Melepas Ekspektasi, Bahkan dalam Hembusan Napas yang Paling Tipis

Java Tivi
0


Ada bentuk keterikatan yang paling sulit dilucuti oleh manusia: bukan yang besar, bukan yang dramatis, melainkan yang sangat halus. Ia bukan terletak pada kata-kata, bukan pada janji yang diucapkan terang-terangan, melainkan pada sesuatu yang hampir tidak disadari—ekspektasi yang terselip di sela-sela napas. Bukan yang menggelegar, tetapi yang berdiam seperti kabut tipis di dalam dada.

Melepas ekspektasi sering dipahami sebagai tindakan besar: berhenti berharap, menarik diri, memutuskan sesuatu.
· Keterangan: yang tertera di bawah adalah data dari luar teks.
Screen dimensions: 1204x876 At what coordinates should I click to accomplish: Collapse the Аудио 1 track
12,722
Padahal, yang paling menentukan bukanlah keputusan besar, melainkan kerja halus di dalam batin: mengosongkan kelekatan yang bahkan tidak kita sadari pernah kita genggam. Sebab, kadang kita sudah mengatakan, “Aku tidak berharap apa-apa,” tapi masih ada sehelai benang lembut yang mengikat hati pada kemungkinan yang sangat kecil. Itulah yang paling sulit dilepaskan.

Ada saat-saat ketika manusia merasa sudah ikhlas, sudah legawa, sudah pasrah. Namun di dalam satu tarikan napas yang nyaris tak terdengar, masih ada doa kecil yang tidak diucapkan, harap yang tidak dinamai, bayang yang tidak diakui. Dan justru di situlah ujian paling sunyi berlangsung: bukan pada hal-hal besar, melainkan pada bisikan batin yang hanya kita dan Tuhan yang tahu.
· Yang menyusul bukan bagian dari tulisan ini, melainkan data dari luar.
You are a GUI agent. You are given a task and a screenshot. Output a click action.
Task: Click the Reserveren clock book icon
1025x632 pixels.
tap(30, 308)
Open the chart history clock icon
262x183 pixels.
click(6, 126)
Melepas ekspektasi dalam hembusan napas yang sangat tipis berarti membebaskan diri bahkan dari kemungkinan-kemungkinan yang kita simpan diam-diam. Bukan karena kita tidak percaya pada keindahan takdir, tetapi karena kita ingin jujur pada diri sendiri. Tidak lagi menjadikan takdir sebagai sandaran keinginan, melainkan sebagai ruang penerimaan. Kita tidak lagi berkata, “Semoga…” dengan sisa-sisa tuntutan, tetapi berubah menjadi, “Jika tidak pun, aku tetap utuh.”

Di titik ini, manusia mulai belajar bentuk cinta yang paling jernih: cinta yang tidak menagih, tidak menawar, tidak menunggu balasan. Ia hanya hadir. Ia hanya mengalir. Dan bahkan kepada Tuhan pun, ia tidak lagi berdoa dengan nada transaksi, tetapi dengan nada penyerahan. Bukan, “Berilah aku ini,” melainkan, “Jadikan aku layak menerima apa pun yang Engkau tetapkan.”

Maka ketika kita berbicara tentang melepas ekspektasi, jangan bayangkan itu sebagai gerakan keras atau sikap heroik. Ia jauh lebih sunyi dari itu. Ia adalah kerja sunyi di ruang batin, ketika manusia diam-diam memutus tali yang nyaris tak terlihat. Ia adalah keberanian untuk tidak menggantungkan kebahagiaan pada sekecil apa pun kemungkinan yang berada di luar kuasa diri.

Dan mungkin, di situlah manusia benar-benar mulai bebas: bukan ketika ia berhenti berharap secara terang-terangan, tetapi ketika ia bahkan tak lagi menyimpan harap dalam napas yang paling tipis sekalipun.